Qatar pledged to uphold international labor laws when it won hosting rights to the 2022 World Cup, and it must keep this promise by abolishing its restrictive sponsorship system, an international watchdog said in Doha today.
“You cannot hope to run a 21st century tournament with a 19th century labor system,” Nick McGeehan, Middle East consultant at Human Rights Watch, said during a press conference here this morning.
Officials of the group, which released an in-depth report detailing human rights abuses in 90 countries last week, including Qatar, added that local government officials here have acknowledged the problems and are receptive to tackling them.
HRW also outlined the following recommendations:
- Set out a timetable to abolish the sponsorship system, which restricts travel, the ability to change jobs and complain about employer abuse;
- Take practical steps to ensure migrant workers have not paid illegal recruitment fees, and prohibit companies from doing business with recruitment agencies and subcontractors, in Qatar and abroad, that impose illegal charges on workers;
- Enforce prohibitions against confiscation of workers’ passports; and
- Impose meaningful sanctions on companies and individuals who violate laws designed to protect migrant workers’ rights.
Some journalists pushed back against HRW’s statements, asking why so many international groups excessively target Qatar, and asserting that enough attention isn’t given to employers’ rights.
Employers are not the vulnerable ones, Jan Egeland, HRW’s Europe director, responded.
He added that the group has taken a special interest in migrant labor abuses in 30 countries.
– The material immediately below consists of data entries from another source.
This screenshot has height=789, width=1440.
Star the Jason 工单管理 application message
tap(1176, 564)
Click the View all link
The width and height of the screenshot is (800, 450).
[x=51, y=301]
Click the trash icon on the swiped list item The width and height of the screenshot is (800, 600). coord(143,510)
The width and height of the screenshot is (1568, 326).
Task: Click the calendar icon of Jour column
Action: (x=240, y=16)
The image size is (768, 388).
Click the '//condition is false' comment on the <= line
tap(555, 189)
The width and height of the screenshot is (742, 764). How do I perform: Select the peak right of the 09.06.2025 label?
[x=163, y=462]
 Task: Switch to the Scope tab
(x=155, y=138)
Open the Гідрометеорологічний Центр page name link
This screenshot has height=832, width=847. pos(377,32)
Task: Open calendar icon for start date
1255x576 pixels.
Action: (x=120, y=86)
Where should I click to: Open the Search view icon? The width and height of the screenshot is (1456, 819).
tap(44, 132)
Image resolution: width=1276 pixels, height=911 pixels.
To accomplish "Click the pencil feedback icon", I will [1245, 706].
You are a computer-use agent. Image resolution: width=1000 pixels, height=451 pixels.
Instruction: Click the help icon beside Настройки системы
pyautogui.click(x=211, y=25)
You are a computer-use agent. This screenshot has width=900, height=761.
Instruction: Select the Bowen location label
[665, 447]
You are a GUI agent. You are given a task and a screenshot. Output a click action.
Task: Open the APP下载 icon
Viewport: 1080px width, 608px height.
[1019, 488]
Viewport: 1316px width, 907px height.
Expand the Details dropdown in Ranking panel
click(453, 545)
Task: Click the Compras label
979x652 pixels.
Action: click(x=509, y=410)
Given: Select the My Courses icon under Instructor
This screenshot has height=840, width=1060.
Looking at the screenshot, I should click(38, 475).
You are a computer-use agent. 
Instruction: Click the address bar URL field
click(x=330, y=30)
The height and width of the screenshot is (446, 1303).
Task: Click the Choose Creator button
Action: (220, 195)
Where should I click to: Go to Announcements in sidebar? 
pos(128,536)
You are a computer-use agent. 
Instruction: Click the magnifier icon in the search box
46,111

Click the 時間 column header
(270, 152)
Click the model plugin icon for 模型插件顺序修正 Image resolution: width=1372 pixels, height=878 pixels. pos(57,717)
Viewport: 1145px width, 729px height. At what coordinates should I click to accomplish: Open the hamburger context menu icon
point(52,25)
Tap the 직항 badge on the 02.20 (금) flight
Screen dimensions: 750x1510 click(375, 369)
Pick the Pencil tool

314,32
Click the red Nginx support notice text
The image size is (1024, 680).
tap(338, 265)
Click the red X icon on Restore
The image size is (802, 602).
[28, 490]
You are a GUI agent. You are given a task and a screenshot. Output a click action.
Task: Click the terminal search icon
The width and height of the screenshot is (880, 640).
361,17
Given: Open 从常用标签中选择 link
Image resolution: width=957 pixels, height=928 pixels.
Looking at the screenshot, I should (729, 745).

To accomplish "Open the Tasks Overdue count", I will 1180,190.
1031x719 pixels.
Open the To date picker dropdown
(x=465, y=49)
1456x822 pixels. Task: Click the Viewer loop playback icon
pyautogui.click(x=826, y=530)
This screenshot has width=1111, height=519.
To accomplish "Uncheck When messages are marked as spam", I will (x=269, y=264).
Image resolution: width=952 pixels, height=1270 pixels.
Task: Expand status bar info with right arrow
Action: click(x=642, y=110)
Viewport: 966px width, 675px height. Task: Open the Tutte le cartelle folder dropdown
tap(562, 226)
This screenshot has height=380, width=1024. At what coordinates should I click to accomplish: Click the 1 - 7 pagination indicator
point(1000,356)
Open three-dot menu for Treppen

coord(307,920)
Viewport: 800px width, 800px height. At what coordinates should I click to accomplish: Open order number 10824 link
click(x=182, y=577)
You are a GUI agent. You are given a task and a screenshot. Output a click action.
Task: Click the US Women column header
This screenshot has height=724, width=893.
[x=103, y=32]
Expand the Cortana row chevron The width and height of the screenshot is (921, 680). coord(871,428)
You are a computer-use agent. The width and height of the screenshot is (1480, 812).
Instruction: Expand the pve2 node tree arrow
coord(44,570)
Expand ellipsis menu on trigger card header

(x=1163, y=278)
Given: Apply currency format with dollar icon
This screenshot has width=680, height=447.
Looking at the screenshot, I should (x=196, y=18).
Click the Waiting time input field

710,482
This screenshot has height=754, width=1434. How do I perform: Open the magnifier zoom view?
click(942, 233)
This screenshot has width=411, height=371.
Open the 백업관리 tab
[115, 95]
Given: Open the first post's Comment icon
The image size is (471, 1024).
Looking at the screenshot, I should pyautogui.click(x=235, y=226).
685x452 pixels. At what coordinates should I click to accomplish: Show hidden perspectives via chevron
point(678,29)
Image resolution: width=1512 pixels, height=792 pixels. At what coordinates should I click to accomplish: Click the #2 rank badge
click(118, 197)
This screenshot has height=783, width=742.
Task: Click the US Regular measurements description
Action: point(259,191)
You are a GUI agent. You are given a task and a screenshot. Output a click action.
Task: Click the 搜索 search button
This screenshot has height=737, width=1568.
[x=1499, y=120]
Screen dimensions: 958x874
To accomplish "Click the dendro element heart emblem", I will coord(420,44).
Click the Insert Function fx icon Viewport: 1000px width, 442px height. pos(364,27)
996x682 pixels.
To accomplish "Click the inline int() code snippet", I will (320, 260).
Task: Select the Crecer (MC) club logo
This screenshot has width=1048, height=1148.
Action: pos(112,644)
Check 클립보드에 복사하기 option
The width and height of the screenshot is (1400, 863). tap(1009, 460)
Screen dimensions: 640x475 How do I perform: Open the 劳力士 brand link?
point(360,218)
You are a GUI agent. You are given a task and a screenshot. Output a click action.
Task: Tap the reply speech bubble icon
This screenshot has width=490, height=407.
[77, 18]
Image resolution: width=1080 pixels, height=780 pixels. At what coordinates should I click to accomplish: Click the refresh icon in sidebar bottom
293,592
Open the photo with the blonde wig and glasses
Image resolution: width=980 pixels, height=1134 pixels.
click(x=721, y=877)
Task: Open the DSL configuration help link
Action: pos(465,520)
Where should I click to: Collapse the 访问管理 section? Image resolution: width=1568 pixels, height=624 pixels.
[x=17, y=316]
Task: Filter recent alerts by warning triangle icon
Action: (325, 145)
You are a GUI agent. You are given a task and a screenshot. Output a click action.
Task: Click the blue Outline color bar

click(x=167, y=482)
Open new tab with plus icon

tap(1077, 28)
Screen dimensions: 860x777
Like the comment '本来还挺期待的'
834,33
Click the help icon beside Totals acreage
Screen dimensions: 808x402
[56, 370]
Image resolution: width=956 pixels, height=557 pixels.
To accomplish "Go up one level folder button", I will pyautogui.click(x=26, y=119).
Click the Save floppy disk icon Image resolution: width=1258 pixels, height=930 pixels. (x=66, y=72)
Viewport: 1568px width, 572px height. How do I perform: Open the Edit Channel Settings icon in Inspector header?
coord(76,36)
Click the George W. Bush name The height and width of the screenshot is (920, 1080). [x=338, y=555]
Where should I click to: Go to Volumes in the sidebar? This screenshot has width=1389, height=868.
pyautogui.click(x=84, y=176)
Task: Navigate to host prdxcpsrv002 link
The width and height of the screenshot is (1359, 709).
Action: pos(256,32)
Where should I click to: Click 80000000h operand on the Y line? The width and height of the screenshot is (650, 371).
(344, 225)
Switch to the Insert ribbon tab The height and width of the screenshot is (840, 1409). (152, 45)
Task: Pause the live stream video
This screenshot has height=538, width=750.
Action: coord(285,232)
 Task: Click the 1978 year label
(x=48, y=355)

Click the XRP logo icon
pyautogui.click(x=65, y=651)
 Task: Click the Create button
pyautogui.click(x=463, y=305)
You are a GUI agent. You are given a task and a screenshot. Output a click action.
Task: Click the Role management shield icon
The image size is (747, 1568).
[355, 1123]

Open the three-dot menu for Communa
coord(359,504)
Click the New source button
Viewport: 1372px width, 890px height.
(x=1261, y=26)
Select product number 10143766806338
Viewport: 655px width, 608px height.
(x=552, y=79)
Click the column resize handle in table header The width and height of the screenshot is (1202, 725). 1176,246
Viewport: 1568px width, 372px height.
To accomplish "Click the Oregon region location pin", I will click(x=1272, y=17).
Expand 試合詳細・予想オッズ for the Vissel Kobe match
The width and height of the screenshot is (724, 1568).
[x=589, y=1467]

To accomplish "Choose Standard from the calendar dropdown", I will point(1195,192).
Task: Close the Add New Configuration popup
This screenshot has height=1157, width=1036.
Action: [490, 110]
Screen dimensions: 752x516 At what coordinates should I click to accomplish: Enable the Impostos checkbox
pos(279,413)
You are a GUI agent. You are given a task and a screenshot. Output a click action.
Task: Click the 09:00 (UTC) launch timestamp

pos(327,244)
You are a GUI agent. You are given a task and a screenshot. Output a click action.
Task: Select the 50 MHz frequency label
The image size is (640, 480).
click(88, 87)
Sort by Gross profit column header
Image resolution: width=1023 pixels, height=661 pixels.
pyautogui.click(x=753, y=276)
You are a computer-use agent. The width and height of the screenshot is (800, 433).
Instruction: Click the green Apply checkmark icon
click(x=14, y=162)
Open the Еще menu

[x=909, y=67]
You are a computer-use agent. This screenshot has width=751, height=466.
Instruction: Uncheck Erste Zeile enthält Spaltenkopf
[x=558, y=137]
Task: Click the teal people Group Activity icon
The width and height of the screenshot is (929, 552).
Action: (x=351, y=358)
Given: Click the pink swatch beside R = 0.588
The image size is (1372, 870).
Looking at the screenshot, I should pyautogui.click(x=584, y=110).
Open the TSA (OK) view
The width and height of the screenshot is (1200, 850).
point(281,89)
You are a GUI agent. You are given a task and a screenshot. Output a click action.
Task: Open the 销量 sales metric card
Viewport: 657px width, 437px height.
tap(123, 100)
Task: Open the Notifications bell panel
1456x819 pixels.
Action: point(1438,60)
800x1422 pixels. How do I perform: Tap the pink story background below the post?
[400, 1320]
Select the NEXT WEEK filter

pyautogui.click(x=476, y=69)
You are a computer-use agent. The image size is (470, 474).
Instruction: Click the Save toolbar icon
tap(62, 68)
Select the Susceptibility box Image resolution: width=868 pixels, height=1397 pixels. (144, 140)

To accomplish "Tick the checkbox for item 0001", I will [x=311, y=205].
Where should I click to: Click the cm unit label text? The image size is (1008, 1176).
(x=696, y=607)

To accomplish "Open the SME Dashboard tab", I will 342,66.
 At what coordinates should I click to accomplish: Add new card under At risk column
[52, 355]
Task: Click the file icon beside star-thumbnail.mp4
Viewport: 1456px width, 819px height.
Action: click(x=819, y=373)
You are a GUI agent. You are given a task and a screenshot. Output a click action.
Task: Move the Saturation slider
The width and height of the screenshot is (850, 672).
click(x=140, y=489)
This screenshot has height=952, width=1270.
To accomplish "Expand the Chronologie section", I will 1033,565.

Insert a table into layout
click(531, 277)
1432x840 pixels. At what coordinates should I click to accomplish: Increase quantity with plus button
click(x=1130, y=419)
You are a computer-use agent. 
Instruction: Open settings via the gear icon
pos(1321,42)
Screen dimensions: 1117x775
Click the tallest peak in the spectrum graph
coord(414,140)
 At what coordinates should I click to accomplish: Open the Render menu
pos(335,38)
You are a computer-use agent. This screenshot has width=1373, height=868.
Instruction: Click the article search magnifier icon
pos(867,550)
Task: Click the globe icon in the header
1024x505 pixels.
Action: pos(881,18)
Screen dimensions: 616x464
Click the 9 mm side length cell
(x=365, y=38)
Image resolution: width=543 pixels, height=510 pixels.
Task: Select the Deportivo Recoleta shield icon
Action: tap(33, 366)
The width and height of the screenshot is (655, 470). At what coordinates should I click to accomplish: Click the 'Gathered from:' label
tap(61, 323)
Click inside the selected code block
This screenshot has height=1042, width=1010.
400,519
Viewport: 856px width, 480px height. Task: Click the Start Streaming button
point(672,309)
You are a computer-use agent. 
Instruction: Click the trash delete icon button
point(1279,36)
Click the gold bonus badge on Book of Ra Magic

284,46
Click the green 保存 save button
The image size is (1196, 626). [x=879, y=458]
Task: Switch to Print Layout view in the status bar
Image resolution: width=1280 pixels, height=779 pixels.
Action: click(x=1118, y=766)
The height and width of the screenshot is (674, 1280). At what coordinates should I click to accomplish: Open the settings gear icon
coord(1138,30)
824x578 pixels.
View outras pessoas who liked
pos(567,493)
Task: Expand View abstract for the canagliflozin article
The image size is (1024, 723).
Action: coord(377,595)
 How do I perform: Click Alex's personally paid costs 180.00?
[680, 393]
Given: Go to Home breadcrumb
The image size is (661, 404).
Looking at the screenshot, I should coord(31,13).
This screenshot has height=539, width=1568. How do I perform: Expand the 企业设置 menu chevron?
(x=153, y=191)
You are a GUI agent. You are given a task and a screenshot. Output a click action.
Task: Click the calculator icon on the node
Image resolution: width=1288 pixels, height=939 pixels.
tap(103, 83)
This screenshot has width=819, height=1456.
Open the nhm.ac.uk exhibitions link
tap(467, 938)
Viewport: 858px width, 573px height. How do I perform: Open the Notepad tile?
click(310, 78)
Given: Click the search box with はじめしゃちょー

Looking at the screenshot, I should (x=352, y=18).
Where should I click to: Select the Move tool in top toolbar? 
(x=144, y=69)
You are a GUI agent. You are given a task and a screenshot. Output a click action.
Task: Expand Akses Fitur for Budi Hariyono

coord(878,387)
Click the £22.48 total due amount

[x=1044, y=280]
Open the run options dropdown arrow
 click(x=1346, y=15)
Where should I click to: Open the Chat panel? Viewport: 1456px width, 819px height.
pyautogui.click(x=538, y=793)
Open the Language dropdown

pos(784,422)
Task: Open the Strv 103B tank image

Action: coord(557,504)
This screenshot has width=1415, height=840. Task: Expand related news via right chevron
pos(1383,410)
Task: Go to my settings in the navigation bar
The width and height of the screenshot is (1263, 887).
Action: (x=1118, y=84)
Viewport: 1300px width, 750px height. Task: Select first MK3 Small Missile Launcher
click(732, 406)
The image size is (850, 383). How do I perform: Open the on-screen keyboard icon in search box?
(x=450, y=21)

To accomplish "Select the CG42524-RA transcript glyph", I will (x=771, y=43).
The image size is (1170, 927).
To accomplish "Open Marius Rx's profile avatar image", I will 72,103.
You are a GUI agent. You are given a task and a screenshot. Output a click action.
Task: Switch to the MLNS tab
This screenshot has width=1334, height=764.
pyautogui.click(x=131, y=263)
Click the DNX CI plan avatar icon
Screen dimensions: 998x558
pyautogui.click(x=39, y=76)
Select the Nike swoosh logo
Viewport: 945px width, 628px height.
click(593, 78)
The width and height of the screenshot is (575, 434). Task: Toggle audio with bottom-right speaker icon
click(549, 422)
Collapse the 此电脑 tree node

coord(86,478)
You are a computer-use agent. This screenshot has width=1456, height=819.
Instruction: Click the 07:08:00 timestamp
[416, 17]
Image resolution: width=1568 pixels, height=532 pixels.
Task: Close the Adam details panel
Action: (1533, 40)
Qatar is amongst them “in recognition that it’s a media hub and a leader in so many aspects of economic and political life, and it’s hosting the World Cup,” he said.
One journalist also took issue with the assertion that laborers’ passports are confiscated in the first place, despite the findings of numerous independent reports from international organizations and even Qatar University’s research arm.
When asked about Qatar’s will to change, McGeehan said:
We’ve seen the beginnings of political will but we need it to be more now. We need the good laws to be enforced, we need the bad laws to be changed and we need violators to be sanctioned.